WORK REQUIRED: Filter the data below, keeping only lines that contain "computer".
[INPUT RECORDS — start]
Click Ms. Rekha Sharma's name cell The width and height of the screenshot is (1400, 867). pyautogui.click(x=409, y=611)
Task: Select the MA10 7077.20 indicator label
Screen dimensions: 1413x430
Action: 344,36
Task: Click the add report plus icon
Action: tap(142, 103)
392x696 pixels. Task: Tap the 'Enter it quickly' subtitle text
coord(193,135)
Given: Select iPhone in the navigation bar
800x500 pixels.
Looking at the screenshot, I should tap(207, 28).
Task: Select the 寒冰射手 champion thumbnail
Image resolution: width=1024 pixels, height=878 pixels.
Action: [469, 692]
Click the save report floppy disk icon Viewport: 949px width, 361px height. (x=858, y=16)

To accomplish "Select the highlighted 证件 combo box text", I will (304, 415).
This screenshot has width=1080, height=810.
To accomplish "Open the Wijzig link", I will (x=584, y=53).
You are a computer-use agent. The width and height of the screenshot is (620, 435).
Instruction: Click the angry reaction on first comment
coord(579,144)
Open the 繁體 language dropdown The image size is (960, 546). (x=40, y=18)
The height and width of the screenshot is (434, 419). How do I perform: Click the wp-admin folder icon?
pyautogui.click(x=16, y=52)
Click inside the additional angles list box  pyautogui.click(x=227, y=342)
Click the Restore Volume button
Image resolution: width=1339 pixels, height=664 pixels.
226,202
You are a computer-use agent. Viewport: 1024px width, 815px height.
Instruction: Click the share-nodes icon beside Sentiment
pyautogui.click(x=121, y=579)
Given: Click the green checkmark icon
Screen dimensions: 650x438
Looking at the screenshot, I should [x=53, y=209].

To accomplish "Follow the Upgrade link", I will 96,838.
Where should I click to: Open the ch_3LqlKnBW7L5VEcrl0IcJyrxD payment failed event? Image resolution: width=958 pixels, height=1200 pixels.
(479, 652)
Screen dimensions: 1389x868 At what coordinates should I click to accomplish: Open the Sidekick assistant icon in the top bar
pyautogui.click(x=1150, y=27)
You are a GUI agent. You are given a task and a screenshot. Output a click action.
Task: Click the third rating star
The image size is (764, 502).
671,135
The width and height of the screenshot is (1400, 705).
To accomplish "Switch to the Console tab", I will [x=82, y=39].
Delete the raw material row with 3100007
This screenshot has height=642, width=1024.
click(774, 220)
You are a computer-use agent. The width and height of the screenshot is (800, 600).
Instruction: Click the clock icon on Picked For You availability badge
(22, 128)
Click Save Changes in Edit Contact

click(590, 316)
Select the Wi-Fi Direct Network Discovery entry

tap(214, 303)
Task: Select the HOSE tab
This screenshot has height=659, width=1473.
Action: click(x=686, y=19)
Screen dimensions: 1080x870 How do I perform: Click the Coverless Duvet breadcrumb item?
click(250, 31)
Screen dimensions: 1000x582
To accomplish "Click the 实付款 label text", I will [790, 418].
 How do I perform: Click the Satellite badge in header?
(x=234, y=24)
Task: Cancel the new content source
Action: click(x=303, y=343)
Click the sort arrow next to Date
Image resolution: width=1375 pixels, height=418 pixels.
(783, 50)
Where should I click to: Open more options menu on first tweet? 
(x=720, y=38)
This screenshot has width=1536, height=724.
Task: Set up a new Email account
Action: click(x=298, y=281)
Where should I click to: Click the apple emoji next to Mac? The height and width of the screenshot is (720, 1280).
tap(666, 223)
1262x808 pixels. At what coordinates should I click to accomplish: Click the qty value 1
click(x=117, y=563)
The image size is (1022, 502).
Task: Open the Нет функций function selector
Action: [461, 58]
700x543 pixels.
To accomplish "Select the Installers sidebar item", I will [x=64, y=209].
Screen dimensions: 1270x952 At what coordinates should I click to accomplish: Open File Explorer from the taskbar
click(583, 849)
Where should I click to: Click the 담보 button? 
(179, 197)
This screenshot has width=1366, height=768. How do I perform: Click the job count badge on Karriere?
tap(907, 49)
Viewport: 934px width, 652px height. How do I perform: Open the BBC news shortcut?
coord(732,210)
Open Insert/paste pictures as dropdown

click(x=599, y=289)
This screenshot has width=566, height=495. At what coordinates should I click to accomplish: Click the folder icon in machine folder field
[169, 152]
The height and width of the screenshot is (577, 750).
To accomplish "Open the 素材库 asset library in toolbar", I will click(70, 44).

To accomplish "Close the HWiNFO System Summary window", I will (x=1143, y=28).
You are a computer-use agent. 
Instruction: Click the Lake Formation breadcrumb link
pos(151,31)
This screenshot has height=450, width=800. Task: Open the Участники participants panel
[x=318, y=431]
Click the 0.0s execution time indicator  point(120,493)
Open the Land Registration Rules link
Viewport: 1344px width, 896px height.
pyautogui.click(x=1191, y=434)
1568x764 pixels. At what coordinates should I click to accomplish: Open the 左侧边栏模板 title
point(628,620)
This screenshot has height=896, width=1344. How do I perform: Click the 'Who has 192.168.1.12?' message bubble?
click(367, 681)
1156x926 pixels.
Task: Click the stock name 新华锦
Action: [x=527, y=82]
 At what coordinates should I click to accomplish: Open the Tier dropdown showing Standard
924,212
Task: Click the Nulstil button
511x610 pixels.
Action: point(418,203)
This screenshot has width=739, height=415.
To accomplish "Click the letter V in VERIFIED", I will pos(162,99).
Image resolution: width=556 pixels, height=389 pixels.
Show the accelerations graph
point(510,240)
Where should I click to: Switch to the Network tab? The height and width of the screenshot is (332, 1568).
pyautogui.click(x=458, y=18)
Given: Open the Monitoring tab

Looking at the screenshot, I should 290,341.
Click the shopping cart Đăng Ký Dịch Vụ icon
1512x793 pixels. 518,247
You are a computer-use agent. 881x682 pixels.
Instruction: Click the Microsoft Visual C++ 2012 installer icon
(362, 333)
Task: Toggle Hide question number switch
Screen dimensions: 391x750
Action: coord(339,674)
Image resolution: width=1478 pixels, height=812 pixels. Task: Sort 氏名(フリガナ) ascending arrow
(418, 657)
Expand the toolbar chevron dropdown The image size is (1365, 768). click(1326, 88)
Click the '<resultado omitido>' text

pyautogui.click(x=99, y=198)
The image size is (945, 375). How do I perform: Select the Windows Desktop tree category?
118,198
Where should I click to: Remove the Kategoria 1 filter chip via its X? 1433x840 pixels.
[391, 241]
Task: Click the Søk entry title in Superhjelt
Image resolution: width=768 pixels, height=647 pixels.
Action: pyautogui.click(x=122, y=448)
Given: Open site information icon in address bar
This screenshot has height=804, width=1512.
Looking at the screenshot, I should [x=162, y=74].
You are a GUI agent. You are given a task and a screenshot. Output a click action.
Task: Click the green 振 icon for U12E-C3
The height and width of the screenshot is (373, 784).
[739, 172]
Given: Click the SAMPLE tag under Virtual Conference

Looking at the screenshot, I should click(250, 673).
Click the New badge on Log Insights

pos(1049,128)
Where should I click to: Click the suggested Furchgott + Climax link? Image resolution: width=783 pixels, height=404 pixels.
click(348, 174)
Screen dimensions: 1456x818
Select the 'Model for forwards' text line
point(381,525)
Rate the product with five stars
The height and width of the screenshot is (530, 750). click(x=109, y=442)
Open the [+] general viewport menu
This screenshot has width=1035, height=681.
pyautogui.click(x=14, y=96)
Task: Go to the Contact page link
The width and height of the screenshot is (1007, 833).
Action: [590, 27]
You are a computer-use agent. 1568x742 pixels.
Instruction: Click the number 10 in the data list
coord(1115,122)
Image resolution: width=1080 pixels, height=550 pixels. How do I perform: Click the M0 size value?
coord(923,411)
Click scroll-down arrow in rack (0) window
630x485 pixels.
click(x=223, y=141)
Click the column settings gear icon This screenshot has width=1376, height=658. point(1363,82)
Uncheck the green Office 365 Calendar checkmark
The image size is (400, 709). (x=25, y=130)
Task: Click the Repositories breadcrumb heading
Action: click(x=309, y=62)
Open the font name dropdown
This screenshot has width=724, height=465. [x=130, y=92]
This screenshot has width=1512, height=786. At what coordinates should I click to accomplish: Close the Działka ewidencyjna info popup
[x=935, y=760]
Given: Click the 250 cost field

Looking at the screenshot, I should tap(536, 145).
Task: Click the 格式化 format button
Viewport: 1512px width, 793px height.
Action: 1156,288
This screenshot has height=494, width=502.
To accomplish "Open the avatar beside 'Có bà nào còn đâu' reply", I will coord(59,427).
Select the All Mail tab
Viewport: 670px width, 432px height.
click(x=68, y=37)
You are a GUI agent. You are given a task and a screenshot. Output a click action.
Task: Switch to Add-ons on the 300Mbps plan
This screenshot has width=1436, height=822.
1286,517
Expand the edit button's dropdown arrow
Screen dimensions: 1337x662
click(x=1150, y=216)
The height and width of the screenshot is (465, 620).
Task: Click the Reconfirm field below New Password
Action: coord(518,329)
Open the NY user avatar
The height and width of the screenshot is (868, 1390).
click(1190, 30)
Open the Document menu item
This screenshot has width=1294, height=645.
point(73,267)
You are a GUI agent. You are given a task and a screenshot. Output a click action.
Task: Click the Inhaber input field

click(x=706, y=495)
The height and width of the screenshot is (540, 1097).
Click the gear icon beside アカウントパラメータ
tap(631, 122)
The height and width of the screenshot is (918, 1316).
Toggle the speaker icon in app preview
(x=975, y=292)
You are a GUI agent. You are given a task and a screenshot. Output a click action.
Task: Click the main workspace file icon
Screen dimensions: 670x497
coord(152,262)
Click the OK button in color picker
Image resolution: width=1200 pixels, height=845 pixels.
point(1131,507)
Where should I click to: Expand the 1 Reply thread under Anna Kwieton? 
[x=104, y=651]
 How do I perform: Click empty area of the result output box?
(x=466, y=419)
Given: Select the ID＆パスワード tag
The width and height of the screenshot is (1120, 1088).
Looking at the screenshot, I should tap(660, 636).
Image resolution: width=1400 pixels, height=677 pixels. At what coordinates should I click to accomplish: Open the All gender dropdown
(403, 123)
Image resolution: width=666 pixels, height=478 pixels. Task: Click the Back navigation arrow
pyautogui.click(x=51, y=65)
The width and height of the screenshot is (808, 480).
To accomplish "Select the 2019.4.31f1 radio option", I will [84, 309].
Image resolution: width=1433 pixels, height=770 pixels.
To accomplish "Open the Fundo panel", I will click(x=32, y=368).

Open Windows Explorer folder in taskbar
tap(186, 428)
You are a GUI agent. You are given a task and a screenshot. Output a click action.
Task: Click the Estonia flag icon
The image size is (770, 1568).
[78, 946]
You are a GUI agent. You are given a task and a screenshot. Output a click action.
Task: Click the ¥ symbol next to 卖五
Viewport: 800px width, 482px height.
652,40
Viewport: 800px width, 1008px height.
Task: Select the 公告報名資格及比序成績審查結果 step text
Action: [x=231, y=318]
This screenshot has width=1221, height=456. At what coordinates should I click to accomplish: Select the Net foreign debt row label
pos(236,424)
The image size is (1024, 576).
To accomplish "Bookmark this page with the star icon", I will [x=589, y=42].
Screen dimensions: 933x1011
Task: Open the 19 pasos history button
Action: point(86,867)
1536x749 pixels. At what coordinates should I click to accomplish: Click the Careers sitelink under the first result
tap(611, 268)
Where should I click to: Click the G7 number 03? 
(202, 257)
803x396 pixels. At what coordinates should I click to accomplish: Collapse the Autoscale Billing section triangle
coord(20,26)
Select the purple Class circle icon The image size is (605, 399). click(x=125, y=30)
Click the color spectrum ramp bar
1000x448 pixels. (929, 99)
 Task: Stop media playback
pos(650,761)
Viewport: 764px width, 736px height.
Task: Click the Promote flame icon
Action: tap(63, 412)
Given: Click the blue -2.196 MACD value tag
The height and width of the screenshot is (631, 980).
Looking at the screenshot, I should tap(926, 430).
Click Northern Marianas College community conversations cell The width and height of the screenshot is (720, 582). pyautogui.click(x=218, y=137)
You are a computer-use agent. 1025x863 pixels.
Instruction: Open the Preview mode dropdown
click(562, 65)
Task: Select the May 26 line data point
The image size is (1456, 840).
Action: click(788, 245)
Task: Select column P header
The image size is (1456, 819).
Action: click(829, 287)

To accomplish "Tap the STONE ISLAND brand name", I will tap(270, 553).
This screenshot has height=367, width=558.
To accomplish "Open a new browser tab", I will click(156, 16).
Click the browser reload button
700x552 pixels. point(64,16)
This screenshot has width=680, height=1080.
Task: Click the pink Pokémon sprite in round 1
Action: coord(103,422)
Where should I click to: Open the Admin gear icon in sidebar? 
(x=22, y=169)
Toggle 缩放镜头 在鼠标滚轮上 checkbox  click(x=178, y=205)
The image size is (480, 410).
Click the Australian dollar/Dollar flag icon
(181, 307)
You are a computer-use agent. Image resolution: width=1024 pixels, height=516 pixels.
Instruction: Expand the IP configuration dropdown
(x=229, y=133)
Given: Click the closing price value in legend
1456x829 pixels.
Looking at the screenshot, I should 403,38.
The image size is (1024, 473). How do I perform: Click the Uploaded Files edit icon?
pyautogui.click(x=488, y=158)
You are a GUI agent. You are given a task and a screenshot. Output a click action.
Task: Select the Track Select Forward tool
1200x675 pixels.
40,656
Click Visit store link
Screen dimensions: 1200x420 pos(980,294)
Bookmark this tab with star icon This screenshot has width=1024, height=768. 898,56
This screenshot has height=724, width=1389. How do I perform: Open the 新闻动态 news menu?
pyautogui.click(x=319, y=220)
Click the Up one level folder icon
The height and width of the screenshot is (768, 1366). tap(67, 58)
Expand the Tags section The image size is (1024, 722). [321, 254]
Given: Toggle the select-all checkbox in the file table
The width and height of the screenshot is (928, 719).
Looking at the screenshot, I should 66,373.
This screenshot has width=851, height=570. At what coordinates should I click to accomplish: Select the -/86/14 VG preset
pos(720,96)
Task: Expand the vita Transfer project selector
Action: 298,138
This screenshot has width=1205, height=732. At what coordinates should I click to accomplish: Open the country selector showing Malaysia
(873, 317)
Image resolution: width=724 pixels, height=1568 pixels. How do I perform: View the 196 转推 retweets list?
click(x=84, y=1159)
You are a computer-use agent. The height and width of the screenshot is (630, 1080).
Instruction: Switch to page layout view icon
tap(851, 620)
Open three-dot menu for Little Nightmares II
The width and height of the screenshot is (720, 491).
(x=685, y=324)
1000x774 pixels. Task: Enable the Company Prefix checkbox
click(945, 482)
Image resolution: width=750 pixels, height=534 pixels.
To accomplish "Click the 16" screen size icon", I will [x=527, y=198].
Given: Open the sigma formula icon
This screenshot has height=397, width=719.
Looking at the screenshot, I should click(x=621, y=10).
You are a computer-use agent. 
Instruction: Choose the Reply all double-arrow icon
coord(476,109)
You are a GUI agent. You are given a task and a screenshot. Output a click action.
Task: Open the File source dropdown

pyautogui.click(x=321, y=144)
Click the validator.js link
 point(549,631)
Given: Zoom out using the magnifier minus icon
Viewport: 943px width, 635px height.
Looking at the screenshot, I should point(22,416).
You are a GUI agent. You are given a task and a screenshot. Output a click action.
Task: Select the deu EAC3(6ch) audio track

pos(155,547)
[INPUT RECORDS — finish]
ANSWER AREA:
You are a computer-use agent. The width and height of the screenshot is (620, 435).
You are a computer-use agent. Viewport: 1024px width, 815px height.
You are a computer-use agent. The width and height of the screenshot is (800, 600).
You are a computer-use agent. 
You are a computer-use agent. 881x682 pixels.
You are a computer-use agent. 1568x742 pixels.
You are a computer-use agent. 1025x863 pixels.
You are a computer-use agent. Image resolution: width=1024 pixels, height=516 pixels.
You are a computer-use agent. The height and width of the screenshot is (630, 1080).
You are a computer-use agent. 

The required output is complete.